Top of Material for the task
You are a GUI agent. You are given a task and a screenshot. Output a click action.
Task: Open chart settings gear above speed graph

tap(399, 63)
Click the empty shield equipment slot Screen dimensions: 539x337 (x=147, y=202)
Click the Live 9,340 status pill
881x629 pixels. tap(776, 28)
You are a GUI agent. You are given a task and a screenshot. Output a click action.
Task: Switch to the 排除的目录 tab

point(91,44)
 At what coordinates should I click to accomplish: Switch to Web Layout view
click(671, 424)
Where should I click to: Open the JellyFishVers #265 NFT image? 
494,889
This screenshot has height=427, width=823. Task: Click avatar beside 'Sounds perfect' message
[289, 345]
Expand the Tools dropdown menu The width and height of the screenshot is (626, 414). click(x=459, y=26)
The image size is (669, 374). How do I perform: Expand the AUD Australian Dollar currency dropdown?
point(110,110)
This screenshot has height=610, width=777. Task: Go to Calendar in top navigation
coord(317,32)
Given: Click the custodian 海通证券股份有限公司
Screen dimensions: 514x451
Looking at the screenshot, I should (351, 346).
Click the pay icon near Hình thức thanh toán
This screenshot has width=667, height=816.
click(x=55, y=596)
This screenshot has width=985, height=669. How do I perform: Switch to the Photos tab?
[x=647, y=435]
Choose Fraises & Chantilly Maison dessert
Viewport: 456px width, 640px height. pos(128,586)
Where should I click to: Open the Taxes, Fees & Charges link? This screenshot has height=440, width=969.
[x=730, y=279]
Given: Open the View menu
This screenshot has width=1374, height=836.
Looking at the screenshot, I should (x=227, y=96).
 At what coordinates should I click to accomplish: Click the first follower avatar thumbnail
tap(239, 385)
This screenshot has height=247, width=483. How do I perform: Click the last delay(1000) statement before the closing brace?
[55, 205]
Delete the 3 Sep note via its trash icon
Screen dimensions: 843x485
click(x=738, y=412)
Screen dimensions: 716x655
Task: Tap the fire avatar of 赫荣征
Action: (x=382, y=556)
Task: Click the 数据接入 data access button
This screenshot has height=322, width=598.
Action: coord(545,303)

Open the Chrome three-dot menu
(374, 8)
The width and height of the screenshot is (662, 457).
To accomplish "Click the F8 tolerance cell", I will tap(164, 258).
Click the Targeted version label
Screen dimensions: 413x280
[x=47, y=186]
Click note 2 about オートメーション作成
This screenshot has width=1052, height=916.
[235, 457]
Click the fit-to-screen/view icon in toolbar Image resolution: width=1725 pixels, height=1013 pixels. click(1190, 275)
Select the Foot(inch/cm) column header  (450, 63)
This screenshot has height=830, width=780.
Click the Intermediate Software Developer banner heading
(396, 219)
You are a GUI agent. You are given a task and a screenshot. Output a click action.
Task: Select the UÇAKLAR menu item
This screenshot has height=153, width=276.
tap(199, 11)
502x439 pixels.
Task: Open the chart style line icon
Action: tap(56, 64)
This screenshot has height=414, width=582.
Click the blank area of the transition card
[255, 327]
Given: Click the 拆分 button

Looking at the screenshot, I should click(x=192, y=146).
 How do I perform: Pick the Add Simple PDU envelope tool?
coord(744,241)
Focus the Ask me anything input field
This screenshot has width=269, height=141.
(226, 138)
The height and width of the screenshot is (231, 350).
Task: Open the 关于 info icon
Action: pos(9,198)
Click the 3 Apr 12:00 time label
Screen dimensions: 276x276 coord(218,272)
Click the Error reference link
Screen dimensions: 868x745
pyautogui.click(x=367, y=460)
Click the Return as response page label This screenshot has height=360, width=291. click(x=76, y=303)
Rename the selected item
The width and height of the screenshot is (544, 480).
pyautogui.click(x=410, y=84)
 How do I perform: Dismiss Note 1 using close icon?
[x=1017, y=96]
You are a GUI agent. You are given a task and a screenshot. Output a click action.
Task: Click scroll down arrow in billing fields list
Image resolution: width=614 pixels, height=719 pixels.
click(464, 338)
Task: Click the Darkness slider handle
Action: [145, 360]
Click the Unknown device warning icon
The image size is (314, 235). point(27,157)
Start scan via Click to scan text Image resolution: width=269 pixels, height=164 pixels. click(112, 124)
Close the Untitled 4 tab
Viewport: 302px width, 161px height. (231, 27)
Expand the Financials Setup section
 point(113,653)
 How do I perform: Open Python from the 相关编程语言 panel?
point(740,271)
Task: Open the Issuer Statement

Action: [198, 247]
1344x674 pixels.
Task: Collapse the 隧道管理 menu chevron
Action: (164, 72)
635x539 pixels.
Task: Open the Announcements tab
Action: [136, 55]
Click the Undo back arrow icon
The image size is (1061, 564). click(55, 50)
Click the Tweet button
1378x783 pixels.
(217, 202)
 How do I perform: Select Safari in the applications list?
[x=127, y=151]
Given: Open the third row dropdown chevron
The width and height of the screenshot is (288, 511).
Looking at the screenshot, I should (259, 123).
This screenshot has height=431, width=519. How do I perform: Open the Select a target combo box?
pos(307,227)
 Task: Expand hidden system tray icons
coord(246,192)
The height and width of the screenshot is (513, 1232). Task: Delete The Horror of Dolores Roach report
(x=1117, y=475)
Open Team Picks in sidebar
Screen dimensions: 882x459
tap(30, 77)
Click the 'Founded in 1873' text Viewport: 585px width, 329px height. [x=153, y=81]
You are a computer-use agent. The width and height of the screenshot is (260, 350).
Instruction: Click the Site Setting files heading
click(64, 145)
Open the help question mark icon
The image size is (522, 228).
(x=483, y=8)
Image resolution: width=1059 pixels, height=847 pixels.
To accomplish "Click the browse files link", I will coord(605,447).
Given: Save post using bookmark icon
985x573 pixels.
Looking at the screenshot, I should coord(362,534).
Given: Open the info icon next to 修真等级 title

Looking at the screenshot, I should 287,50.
Bottom of Material for the task
• _Problem statement_
Reproduce each entry above character for character.

• _Result below_
You are a GUI agent. You are given a task and a screenshot. Output a click action.
Task: Open chart settings gear above speed graph

tap(399, 63)
Click the empty shield equipment slot Screen dimensions: 539x337 (x=147, y=202)
Click the Live 9,340 status pill
881x629 pixels. tap(776, 28)
You are a GUI agent. You are given a task and a screenshot. Output a click action.
Task: Switch to the 排除的目录 tab

point(91,44)
 At what coordinates should I click to accomplish: Switch to Web Layout view
click(671, 424)
Where should I click to: Open the JellyFishVers #265 NFT image? 
494,889
This screenshot has height=427, width=823. Task: Click avatar beside 'Sounds perfect' message
[289, 345]
Expand the Tools dropdown menu The width and height of the screenshot is (626, 414). click(x=459, y=26)
The image size is (669, 374). How do I perform: Expand the AUD Australian Dollar currency dropdown?
point(110,110)
This screenshot has height=610, width=777. Task: Go to Calendar in top navigation
coord(317,32)
Given: Click the custodian 海通证券股份有限公司
Screen dimensions: 514x451
Looking at the screenshot, I should (351, 346).
Click the pay icon near Hình thức thanh toán
This screenshot has width=667, height=816.
click(x=55, y=596)
This screenshot has width=985, height=669. How do I perform: Switch to the Photos tab?
[x=647, y=435]
Choose Fraises & Chantilly Maison dessert
Viewport: 456px width, 640px height. pos(128,586)
Where should I click to: Open the Taxes, Fees & Charges link? This screenshot has height=440, width=969.
[x=730, y=279]
Given: Open the View menu
This screenshot has width=1374, height=836.
Looking at the screenshot, I should (x=227, y=96).
 At what coordinates should I click to accomplish: Click the first follower avatar thumbnail
tap(239, 385)
This screenshot has height=247, width=483. How do I perform: Click the last delay(1000) statement before the closing brace?
[55, 205]
Delete the 3 Sep note via its trash icon
Screen dimensions: 843x485
click(x=738, y=412)
Screen dimensions: 716x655
Task: Tap the fire avatar of 赫荣征
Action: (x=382, y=556)
Task: Click the 数据接入 data access button
This screenshot has height=322, width=598.
Action: coord(545,303)

Open the Chrome three-dot menu
(374, 8)
The width and height of the screenshot is (662, 457).
To accomplish "Click the F8 tolerance cell", I will tap(164, 258).
Click the Targeted version label
Screen dimensions: 413x280
[x=47, y=186]
Click note 2 about オートメーション作成
This screenshot has width=1052, height=916.
[235, 457]
Click the fit-to-screen/view icon in toolbar Image resolution: width=1725 pixels, height=1013 pixels. click(1190, 275)
Select the Foot(inch/cm) column header  (450, 63)
This screenshot has height=830, width=780.
Click the Intermediate Software Developer banner heading
(396, 219)
You are a GUI agent. You are given a task and a screenshot. Output a click action.
Task: Select the UÇAKLAR menu item
This screenshot has height=153, width=276.
tap(199, 11)
502x439 pixels.
Task: Open the chart style line icon
Action: tap(56, 64)
This screenshot has height=414, width=582.
Click the blank area of the transition card
[255, 327]
Given: Click the 拆分 button

Looking at the screenshot, I should click(x=192, y=146).
 How do I perform: Pick the Add Simple PDU envelope tool?
coord(744,241)
Focus the Ask me anything input field
This screenshot has width=269, height=141.
(226, 138)
The height and width of the screenshot is (231, 350).
Task: Open the 关于 info icon
Action: pos(9,198)
Click the 3 Apr 12:00 time label
Screen dimensions: 276x276 coord(218,272)
Click the Error reference link
Screen dimensions: 868x745
pyautogui.click(x=367, y=460)
Click the Return as response page label This screenshot has height=360, width=291. click(x=76, y=303)
Rename the selected item
The width and height of the screenshot is (544, 480).
pyautogui.click(x=410, y=84)
 How do I perform: Dismiss Note 1 using close icon?
[x=1017, y=96]
You are a GUI agent. You are given a task and a screenshot. Output a click action.
Task: Click scroll down arrow in billing fields list
Image resolution: width=614 pixels, height=719 pixels.
click(464, 338)
Task: Click the Darkness slider handle
Action: [145, 360]
Click the Unknown device warning icon
The image size is (314, 235). point(27,157)
Start scan via Click to scan text Image resolution: width=269 pixels, height=164 pixels. click(112, 124)
Close the Untitled 4 tab
Viewport: 302px width, 161px height. (231, 27)
Expand the Financials Setup section
 point(113,653)
 How do I perform: Open Python from the 相关编程语言 panel?
point(740,271)
Task: Open the Issuer Statement

Action: [198, 247]
1344x674 pixels.
Task: Collapse the 隧道管理 menu chevron
Action: (164, 72)
635x539 pixels.
Task: Open the Announcements tab
Action: [136, 55]
Click the Undo back arrow icon
The image size is (1061, 564). click(55, 50)
Click the Tweet button
1378x783 pixels.
(217, 202)
 How do I perform: Select Safari in the applications list?
[x=127, y=151]
Given: Open the third row dropdown chevron
The width and height of the screenshot is (288, 511).
Looking at the screenshot, I should (259, 123).
This screenshot has height=431, width=519. How do I perform: Open the Select a target combo box?
pos(307,227)
 Task: Expand hidden system tray icons
coord(246,192)
The height and width of the screenshot is (513, 1232). Task: Delete The Horror of Dolores Roach report
(x=1117, y=475)
Open Team Picks in sidebar
Screen dimensions: 882x459
tap(30, 77)
Click the 'Founded in 1873' text Viewport: 585px width, 329px height. [x=153, y=81]
You are a computer-use agent. The width and height of the screenshot is (260, 350).
Instruction: Click the Site Setting files heading
click(64, 145)
Open the help question mark icon
The image size is (522, 228).
(x=483, y=8)
Image resolution: width=1059 pixels, height=847 pixels.
To accomplish "Click the browse files link", I will coord(605,447).
Given: Save post using bookmark icon
985x573 pixels.
Looking at the screenshot, I should coord(362,534).
Given: Open the info icon next to 修真等级 title

Looking at the screenshot, I should 287,50.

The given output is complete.